Clemson class to teach livestock producers how to renovate tall fescue pastures
CLEMSON – Most livestock producers probably wouldn’t give their animals LSD, but herds grazing on pastures of tall fescue may be consuming compounds similar to those found in the hallucinogenic drug.
Tall fescue is a popular grass for grazing, hay and erosion control in the eastern United States. Experts believe this grass could be responsible for more than $1 billion per year in livestock production losses.
Pasture renovation is one method that could help cut losses.
“Tall fescue is probably the most important cool season perennial forage in the United States,” said John Andrae, Clemson Extension forage specialist. “It can be found on more than 30 million acres in what is called the ‘Tall Fescue Belt.’ It is an incredibly useful grass – lots of fall and winter production, very drought tolerant, very grazing tolerant – so it’s an incredibly useful grass.

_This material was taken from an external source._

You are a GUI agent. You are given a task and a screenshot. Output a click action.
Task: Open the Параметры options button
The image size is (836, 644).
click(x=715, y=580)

The problem with this grass is that this grass has a fungus growing in it. This fungus produces multiple compounds that may be toxic. One of these compounds is similar to LSD.”
To help livestock owners learn management techniques and how to replant their pastures with a new nontoxic novel-endophyte fescue, the Clemson Cooperative Extension Service and other institutions are teaming up with the Alliance for Grassland Renewal to hold a one-day school for South Carolina producers.
Lunch, refreshments and materials will be provided. For information, contact Jennifer Arblaster at email@example.com, or 864.656.2530.
Topics addressed include: fescue toxicosis: symptoms and causes, economics, establishment and first-year management, drill calibration, seed and endophyte testing and transition from toxic to nontoxic fescue. A tour of field plots showing all available nontoxic novel tall fescue varieties and producer panel discussions also are included. Seed companies will be on hand to discuss products and cost share incentives.
The Tall Fescue Belt ranges from around central Missouri to northern South Carolina and also includes northern Georgia and northern Alabama.
“Producers need to replant their pastures to reduce the potential for their livestock to fall victims to fescue toxicosis or manage toxic pastures specifically to minimize the severity of toxicosis,” Andrae said.